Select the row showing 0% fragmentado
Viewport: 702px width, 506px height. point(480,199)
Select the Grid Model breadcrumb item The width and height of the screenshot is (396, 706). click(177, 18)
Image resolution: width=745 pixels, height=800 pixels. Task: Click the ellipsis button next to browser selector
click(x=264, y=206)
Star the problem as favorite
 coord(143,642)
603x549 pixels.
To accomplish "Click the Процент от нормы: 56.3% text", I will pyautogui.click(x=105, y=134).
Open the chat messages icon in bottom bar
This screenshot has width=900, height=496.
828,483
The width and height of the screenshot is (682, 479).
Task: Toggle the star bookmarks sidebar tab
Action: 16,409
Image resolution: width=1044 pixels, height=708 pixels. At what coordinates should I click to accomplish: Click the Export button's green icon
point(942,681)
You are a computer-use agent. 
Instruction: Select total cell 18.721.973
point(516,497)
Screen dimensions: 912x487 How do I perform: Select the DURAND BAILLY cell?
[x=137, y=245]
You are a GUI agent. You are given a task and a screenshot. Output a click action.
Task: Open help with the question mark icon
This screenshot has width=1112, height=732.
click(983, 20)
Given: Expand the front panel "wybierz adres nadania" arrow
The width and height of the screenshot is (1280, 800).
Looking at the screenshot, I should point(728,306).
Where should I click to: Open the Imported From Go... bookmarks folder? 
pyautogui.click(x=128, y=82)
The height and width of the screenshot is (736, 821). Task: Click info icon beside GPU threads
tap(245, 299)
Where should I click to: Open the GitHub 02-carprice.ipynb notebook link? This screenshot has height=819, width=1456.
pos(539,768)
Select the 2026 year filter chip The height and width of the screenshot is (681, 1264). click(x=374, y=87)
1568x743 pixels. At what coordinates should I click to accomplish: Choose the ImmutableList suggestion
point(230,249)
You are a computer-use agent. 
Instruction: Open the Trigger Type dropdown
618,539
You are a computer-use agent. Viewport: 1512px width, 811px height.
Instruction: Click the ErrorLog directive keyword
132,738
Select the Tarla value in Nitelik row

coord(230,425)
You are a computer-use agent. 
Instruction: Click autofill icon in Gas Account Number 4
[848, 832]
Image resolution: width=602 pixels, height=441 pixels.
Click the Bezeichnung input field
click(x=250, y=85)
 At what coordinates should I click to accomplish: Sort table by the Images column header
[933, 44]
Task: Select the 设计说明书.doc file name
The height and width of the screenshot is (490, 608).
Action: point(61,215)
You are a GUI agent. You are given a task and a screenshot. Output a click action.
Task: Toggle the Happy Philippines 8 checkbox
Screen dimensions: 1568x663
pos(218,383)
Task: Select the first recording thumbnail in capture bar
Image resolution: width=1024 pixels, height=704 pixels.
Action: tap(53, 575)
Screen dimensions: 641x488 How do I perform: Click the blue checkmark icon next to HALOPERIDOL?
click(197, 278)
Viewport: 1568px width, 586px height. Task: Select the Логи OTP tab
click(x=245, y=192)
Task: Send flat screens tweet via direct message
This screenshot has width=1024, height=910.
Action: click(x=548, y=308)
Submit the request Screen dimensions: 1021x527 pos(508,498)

====================

TASK TO COMPLETE:
Your answer should be the lines above from the one containing "Instruction: Click the" through the one containing "Task: Select the first", copied exactly and with both ends kept.

ANSWER TO THIS TASK:
Instruction: Click the ErrorLog directive keyword
132,738
Select the Tarla value in Nitelik row

coord(230,425)
You are a computer-use agent. 
Instruction: Click autofill icon in Gas Account Number 4
[848, 832]
Image resolution: width=602 pixels, height=441 pixels.
Click the Bezeichnung input field
click(x=250, y=85)
 At what coordinates should I click to accomplish: Sort table by the Images column header
[933, 44]
Task: Select the 设计说明书.doc file name
The height and width of the screenshot is (490, 608).
Action: point(61,215)
You are a GUI agent. You are given a task and a screenshot. Output a click action.
Task: Toggle the Happy Philippines 8 checkbox
Screen dimensions: 1568x663
pos(218,383)
Task: Select the first recording thumbnail in capture bar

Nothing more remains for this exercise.